4. Fetch-then-build — the materialization contract for remote sources

For the hosted product (and any remote source), the provider is materialized before the build, keeping the pipeline synchronous:

  1. Webhook push → fetch the repo tarball at the commit SHA — one API call, an atomic snapshot (no torn reads across a push), rate-limit-friendly versus per-file contents calls.
  2. Unpack to a Map<string, string> of normalized keys (binary assets are the host's concern — served from its storage/CDN, not the pipeline's).
  3. Assemble the ContentTree from the map (content dir traversal is key-prefix filtering); supply timestamps from the source's history API if desired.
  4. memoryProjectFiles(map) + loadContentFromTree(tree, { projectFiles, … }).

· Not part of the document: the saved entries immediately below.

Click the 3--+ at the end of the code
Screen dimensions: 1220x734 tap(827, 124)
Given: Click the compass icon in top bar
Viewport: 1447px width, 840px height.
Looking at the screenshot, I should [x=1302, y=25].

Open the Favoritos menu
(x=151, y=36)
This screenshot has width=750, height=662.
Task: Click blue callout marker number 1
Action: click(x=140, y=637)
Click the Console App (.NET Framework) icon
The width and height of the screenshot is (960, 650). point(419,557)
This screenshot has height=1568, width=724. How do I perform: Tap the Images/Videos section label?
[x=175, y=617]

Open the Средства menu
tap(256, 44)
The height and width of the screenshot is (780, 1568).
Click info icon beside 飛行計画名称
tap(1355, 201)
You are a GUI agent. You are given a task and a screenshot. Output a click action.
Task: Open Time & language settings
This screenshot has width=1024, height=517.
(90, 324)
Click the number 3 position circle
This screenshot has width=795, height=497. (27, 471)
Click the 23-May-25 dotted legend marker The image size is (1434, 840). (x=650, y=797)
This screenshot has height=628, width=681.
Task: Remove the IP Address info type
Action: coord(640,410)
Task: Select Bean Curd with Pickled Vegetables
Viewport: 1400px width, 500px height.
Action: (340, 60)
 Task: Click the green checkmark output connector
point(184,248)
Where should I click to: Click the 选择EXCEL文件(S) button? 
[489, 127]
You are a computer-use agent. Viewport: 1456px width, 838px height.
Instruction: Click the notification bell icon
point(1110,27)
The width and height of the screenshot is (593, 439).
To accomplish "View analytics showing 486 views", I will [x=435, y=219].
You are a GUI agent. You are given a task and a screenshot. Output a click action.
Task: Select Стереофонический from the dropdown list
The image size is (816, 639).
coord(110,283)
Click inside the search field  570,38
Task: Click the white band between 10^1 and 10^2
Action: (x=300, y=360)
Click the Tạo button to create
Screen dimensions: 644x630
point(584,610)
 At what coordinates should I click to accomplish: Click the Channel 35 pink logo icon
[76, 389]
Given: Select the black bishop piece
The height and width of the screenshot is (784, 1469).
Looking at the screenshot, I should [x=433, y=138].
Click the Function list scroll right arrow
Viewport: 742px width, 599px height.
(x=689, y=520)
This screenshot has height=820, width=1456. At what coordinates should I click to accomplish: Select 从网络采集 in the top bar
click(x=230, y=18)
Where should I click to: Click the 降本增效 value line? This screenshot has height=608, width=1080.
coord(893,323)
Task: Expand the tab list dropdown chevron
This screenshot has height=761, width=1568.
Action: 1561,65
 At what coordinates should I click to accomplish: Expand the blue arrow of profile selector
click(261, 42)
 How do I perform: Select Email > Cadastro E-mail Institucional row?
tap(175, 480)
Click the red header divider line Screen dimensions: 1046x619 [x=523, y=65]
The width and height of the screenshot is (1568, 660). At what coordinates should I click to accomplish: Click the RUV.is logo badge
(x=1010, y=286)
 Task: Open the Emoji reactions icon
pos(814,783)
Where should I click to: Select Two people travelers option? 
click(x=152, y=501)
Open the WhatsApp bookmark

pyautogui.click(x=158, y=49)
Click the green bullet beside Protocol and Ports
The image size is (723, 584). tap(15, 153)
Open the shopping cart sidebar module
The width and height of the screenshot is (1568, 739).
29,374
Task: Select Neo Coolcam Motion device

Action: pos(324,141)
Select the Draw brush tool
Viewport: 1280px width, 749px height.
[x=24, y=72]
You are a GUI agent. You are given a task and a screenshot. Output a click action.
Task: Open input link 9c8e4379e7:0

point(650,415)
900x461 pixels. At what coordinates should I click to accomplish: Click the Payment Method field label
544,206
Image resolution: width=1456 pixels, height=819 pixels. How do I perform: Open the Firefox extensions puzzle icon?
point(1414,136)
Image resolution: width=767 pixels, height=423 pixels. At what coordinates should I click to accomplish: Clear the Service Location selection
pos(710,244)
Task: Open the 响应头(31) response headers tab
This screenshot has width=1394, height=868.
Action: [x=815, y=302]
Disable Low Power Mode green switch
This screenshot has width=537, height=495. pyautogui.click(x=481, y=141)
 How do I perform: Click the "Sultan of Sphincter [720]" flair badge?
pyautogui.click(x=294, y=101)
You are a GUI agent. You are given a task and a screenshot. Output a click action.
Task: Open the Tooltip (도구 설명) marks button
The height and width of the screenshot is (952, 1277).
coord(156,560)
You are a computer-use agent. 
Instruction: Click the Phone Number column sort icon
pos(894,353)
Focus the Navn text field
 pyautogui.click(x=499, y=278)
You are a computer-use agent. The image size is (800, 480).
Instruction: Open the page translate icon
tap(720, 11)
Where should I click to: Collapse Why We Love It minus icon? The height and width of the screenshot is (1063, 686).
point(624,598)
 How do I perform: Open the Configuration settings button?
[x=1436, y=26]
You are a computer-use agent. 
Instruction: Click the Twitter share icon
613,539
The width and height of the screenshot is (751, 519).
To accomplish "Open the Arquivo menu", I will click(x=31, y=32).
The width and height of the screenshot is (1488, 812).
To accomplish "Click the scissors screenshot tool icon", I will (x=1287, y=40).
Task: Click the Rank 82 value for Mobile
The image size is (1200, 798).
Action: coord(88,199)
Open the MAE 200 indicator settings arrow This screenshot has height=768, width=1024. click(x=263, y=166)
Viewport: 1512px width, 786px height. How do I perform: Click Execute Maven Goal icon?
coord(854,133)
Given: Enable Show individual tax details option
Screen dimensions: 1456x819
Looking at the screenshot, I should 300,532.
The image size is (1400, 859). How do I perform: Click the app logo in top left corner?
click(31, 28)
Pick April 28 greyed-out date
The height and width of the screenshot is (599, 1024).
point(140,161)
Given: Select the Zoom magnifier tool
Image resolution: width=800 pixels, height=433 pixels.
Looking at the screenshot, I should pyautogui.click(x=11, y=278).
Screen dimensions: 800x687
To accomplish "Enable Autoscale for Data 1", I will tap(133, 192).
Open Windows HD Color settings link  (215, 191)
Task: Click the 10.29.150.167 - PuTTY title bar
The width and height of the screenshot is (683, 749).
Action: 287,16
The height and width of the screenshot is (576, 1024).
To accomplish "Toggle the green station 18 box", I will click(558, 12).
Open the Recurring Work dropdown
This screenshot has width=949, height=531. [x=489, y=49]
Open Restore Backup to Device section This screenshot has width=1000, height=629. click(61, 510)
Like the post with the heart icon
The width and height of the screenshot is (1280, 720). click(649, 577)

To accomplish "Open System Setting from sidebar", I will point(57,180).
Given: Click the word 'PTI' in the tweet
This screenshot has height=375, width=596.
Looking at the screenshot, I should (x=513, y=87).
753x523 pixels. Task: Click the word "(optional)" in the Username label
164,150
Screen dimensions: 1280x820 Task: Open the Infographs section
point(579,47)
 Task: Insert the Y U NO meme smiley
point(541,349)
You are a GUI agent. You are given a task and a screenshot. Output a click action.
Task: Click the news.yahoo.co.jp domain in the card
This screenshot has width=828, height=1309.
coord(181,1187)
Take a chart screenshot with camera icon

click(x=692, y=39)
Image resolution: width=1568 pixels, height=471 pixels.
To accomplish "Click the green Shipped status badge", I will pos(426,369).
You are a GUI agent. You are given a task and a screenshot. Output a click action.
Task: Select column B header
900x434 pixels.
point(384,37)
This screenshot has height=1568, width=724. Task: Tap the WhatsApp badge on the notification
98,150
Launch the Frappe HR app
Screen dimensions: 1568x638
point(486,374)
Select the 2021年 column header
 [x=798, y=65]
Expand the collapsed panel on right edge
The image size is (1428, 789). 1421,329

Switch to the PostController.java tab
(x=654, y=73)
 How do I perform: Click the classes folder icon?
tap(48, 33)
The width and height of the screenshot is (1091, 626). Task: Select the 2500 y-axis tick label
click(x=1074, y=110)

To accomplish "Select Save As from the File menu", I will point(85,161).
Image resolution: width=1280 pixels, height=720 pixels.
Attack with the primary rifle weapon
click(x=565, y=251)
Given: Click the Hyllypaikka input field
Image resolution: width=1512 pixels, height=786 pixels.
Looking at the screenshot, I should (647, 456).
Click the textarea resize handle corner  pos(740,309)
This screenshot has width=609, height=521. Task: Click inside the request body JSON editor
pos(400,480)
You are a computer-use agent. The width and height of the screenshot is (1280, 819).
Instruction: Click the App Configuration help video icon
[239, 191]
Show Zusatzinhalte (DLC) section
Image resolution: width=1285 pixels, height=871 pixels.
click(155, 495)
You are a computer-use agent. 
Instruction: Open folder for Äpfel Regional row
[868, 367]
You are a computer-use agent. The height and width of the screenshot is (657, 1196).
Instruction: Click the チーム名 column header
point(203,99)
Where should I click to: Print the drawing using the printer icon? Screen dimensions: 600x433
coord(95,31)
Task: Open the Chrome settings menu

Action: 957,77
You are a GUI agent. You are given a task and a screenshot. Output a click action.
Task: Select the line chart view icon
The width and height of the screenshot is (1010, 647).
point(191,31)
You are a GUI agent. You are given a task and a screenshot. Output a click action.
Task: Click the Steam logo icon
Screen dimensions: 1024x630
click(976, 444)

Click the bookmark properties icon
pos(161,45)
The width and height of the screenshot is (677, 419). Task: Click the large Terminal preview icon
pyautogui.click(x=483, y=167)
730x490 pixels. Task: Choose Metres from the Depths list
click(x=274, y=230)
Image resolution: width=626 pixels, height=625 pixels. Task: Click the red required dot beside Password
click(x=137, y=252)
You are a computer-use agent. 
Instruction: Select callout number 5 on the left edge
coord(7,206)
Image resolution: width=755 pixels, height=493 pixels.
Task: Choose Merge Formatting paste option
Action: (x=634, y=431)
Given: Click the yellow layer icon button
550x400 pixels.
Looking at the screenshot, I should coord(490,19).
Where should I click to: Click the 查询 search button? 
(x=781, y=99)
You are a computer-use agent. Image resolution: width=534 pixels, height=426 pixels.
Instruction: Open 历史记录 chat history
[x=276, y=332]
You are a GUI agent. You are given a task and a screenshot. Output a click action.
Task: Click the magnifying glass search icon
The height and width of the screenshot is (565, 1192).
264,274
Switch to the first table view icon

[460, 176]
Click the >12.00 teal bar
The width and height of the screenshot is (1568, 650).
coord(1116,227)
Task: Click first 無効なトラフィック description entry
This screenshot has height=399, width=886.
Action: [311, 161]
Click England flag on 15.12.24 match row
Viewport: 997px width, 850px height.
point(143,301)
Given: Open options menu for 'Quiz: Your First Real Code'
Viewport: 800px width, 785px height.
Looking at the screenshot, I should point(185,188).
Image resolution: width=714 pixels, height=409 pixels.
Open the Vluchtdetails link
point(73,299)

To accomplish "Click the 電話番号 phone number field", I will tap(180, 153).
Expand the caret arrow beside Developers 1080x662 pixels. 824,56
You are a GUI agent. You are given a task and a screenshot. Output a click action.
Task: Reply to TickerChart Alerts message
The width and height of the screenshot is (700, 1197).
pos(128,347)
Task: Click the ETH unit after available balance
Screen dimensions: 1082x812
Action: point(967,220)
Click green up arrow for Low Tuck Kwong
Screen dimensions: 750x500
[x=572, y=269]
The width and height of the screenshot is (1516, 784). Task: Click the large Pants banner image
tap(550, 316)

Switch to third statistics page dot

The GitHub specifics (App auth, tarball endpoint, webhook handling) belong to the hosted product's repo; this spec's deliverable is that steps 3–4 are the entire integration surface — no fs, no traversal surface, no async plumbing.

5. Non-goals

  • No async pipeline. VirtualReader stays reserved/unused; if a future consumer genuinely needs on-demand async resolution, that's its own spec.
  • No config abstraction. refract-loader stays fs-based for OSS; hosts own config.
  • No adapter changes. The sveltekit/eleventy/next adapters remain fs-bound — they serve the self-hosted path; a hosted renderer consumes @refrakt-md/content + the renderer directly.

Acceptance Criteria

  • ProjectFiles (read/list/exists over normalized POSIX project-relative keys, containment as interface contract) is defined in @refrakt-md/types, with fsProjectFiles (containment: absolute reject, traversal reject, symlink-escape reject — promoted from read-file.ts) and memoryProjectFiles (map-backed) providers.
  • Sandbox example resolution (transform __sandboxReadFile family + preprocess hooks) consumes ProjectFiles; the sandbox src directory join inherits containment — {% sandbox src="../…" %} resolves to the in-band error message, with a regression test, in both providers.
  • snippet / expand / file-ref readers delegate I/O to the provider (line-slicing and diagnostics unchanged); their existing sandbox tests pass against both providers.
  • fileRoots scanning and the plan plugin's configure scan read through the provider.
  • loadContentFromTree accepts projectFiles and gitTimestamps; a full site build from a pure in-memory map (no fs access) is covered by an integration test — pages, partials, layouts, a src-directory sandbox, and a snippet all resolve.
  • loadContent (fs mode) behaviour is unchanged for well-formed projects (existing test suites green); the only behavioural change is containment on previously unguarded paths.
  • Docs: plugin-authoring / adapter docs describe the ProjectFiles contract and the fetch-then-build materialization pattern for remote hosts.

Work breakdown (provisional)

  1. Interface + providersProjectFiles in types; fsProjectFiles (containment promoted from read-file.ts) + memoryProjectFiles; unit tests incl. traversal/symlink cases.
  2. Sandbox consumer migration — hook family → provider; src join containment + regression test.
  3. snippet/expand/file-ref migrationread-file.ts delegates I/O; tests against both providers.
  4. fileRoots + plan scan + loadContentFromTree plumbs (projectFiles, gitTimestamps); the in-memory full-build integration test.
  5. Docs — contract + materialization pattern.

References

  • Virtual entry point + reserved async reader: packages/content/src/site.ts (loadContentFromTree, VirtualReader).
  • Existing seams: sandbox hooks (packages/content/src/site.ts, packages/types/src/pipeline.ts preprocess context); snippet containment model packages/runes/src/lib/read-file.ts; packages/content/src/file-roots.ts.
  • The unguarded join this fixes: packages/runes/src/tags/sandbox.ts (examplesDir + '/' + src).
  • Security context: SecurityPolicy tiers (packages/types/src/security.ts) govern client-side sandbox content; this spec governs build-time file access — the two are complementary halves of the hosted threat model.
  • Related: SPEC-093 (data-bound sandbox — build-time resolution that stays fs-free); SPEC-101 (the sandbox-backdrop work that surfaced the hosted questions).